Social services are not there to assume that you are unable to cope or that you will not be a good parent. Decisions about the support offered should focus on how to help you in your parenting role.
It's important to remember that your assessment as a person/parent with disabilities is about your needs. If you receive the right support, your child's needs will be met without the need for services from the 'children and families team'.

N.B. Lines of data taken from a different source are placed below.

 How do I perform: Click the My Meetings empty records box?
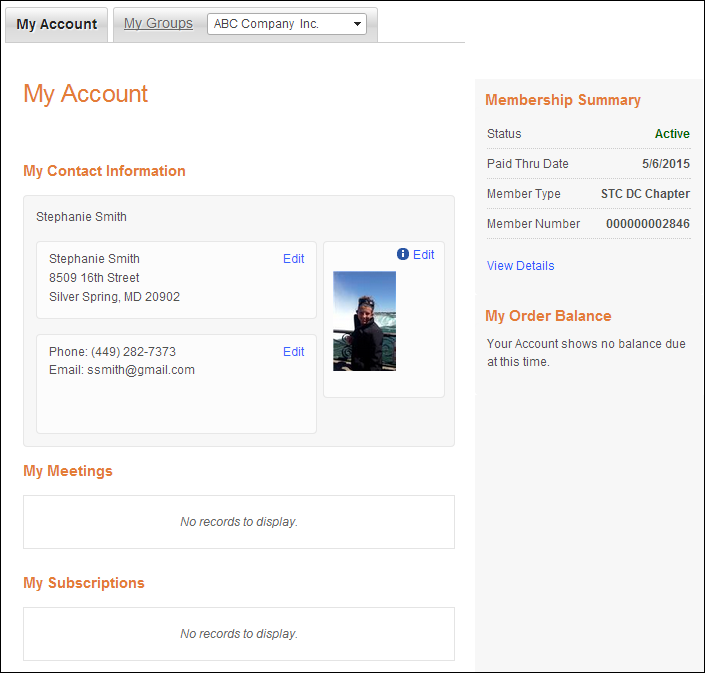tap(239, 522)
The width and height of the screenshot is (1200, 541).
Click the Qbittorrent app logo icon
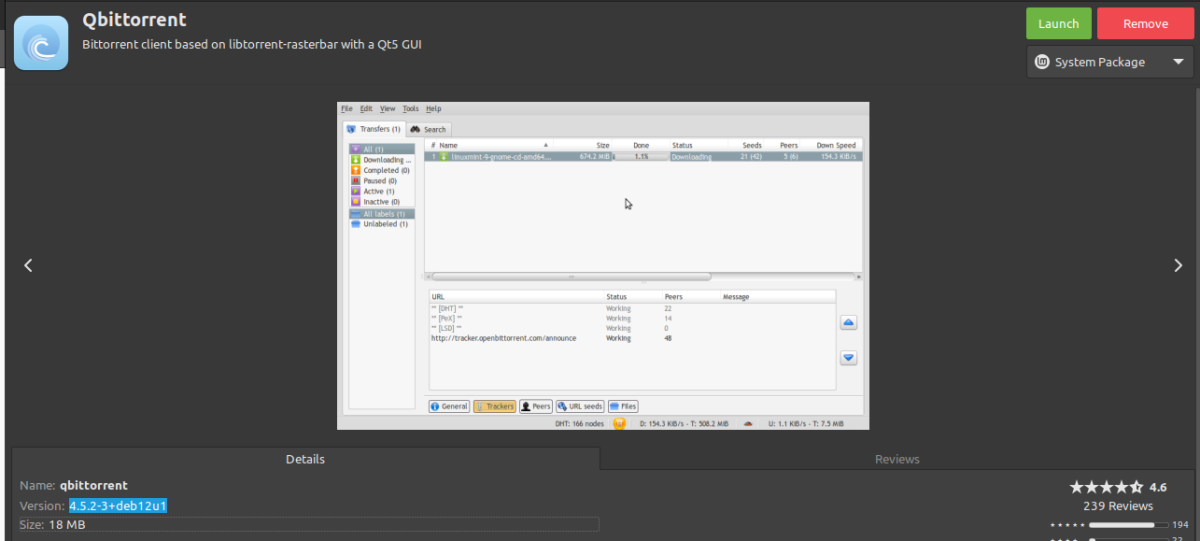coord(41,43)
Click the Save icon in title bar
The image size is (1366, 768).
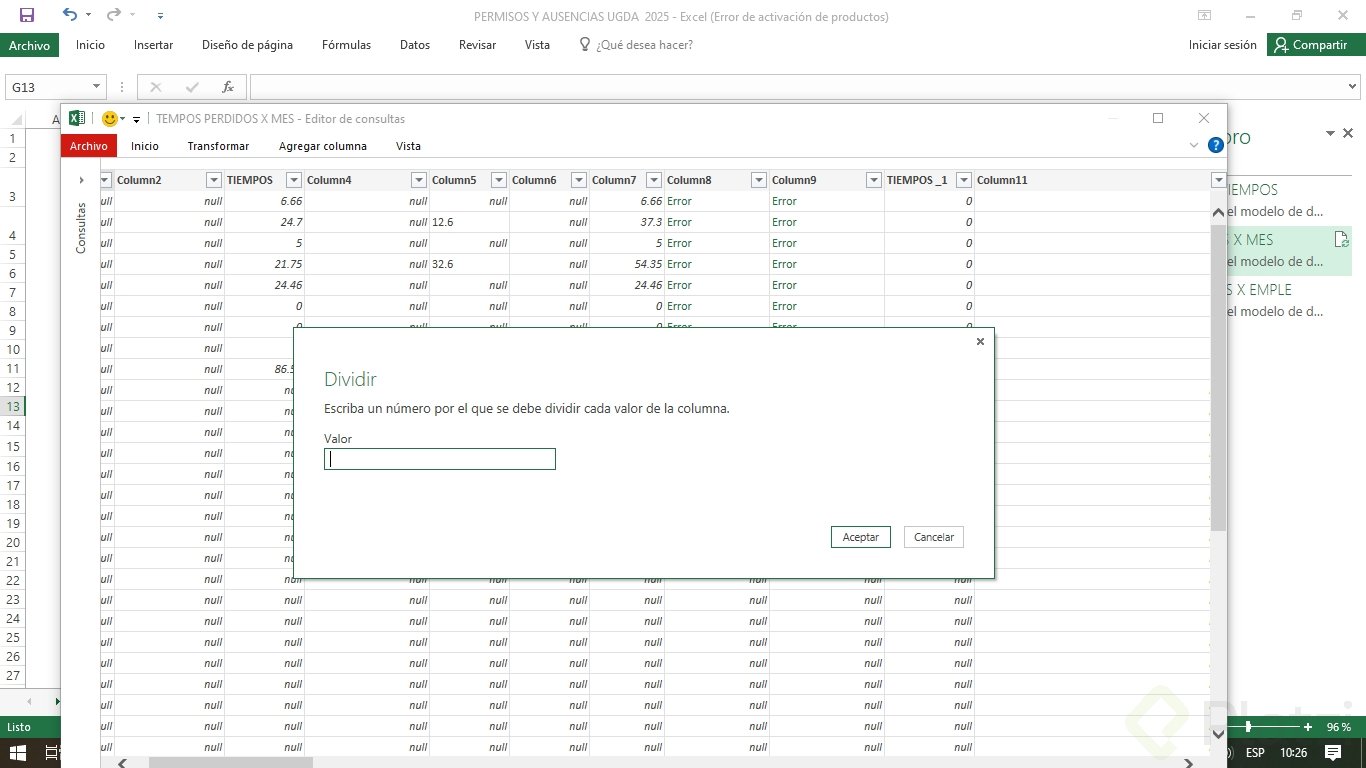pos(27,15)
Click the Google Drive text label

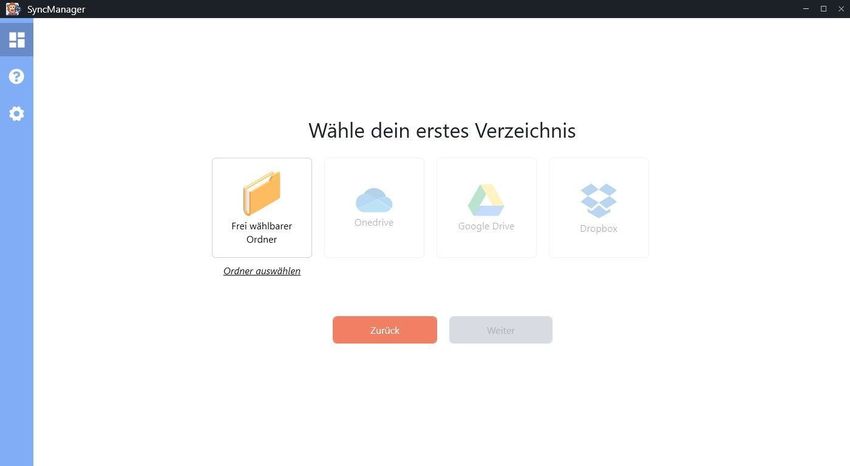tap(486, 226)
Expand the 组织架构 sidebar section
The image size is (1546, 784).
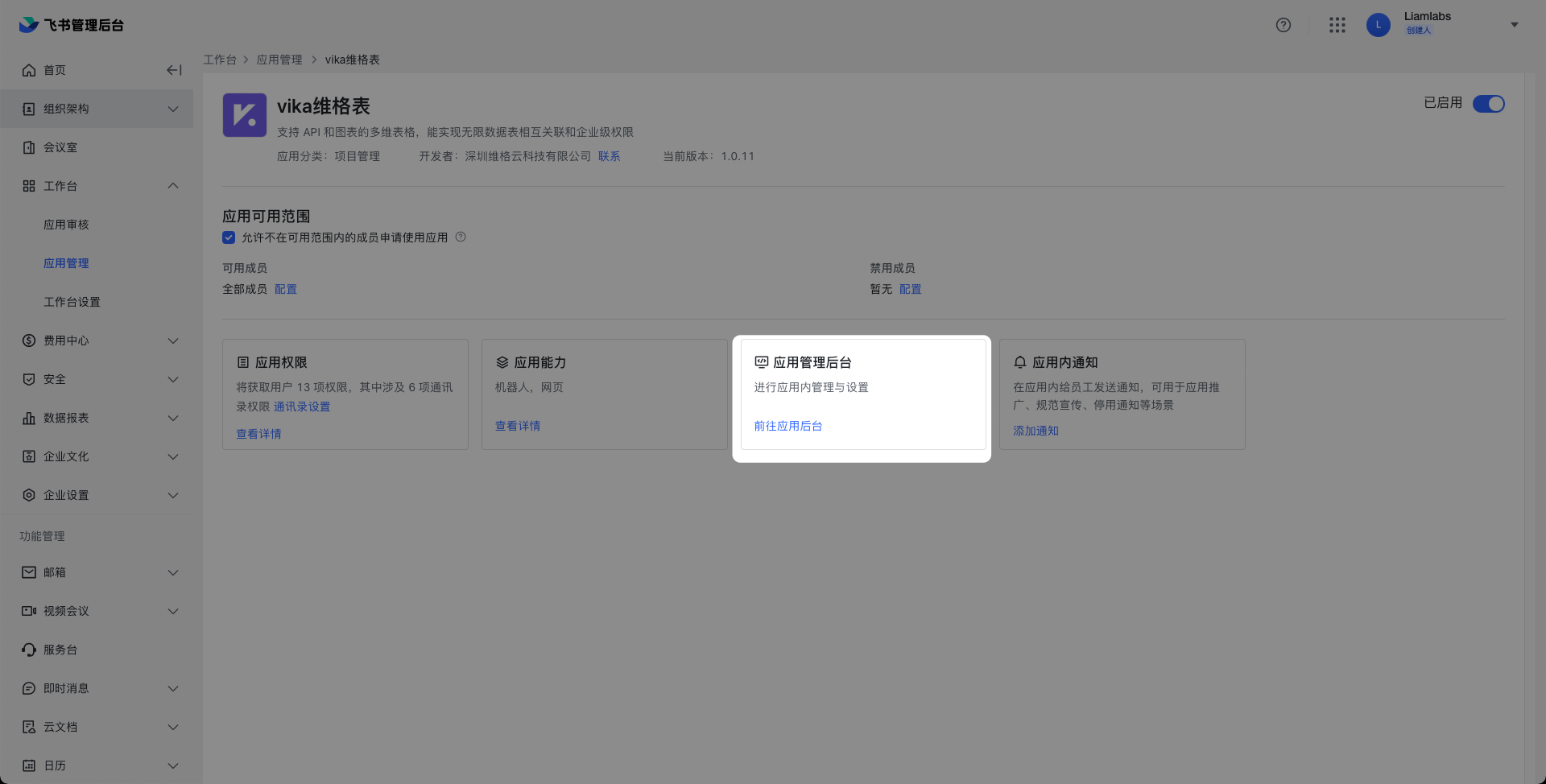click(173, 109)
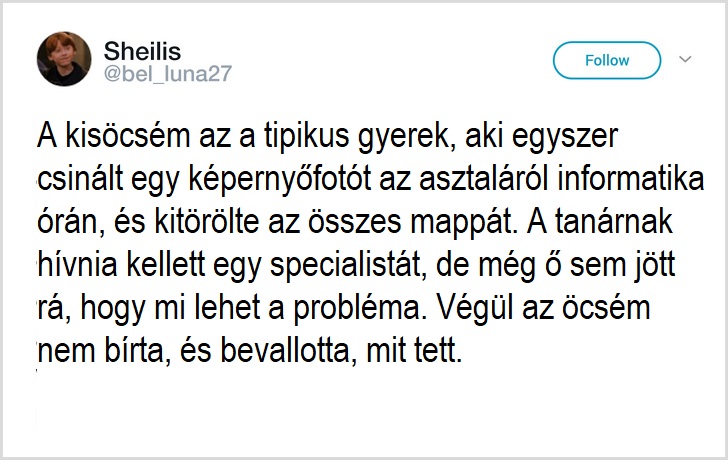This screenshot has width=728, height=460.
Task: Click the Follow button
Action: (x=607, y=60)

It's a good idea to prepare for an assessment by making a list of the type of support you need. For example:
- help to care for your baby in your home - such as at bath time
- equipment, like adapted pushchairs
- changes to your home
- help with getting your child ready for, and to, nursery or school
- Health and social care assessments
Direct payments - arranging your own care and services
If you are assessed as needing help from social services you may choose direct payments. Direct payments allow you to arrange and pay for your own care and services instead of receiving them directly from your local authority. This includes help from a professional carer or personal assistant.
This gives you more flexibility, which may help you in your parenting role.
Other people in the family
If a friend, a relative - including your own child - or your spouse or partner gives you a regular and substantial amount of caring or help around the house, they have the right to a carer's assessment.
If a child is regularly carrying out substantial caring for you, this should lead to an assessment of your support needs.
Most parents with disabilities - including parents with a learning disability or mental health problem - lead successful and fulfilling lives as parents, calling on the support they have been assessed as needing.
A social services team should not make a judgement on your ability or 'capacity' to be a parent without first assessing, and then offering via a care plan, your need for support. In a situation where children cannot live with a parent(s), or a child's well-being needs to be reviewed, it would need to be shown that it is not because of a lack of support to you.
Children 'in need'
Children should not necessarily be identified as 'in need' because one or both parents have a disability, although this could be a factor.
However, if there are concerns about a child's well-being, a 'child in need' assessment will be done. This is managed by the 'children and families team' in your local council and looks at the family as a whole.
A rough guide to what a 'child in need' means (in The Children (Northern Ireland) Order 1995) is a child under 17 whose health and development is likely to be made significantly worse without support and services.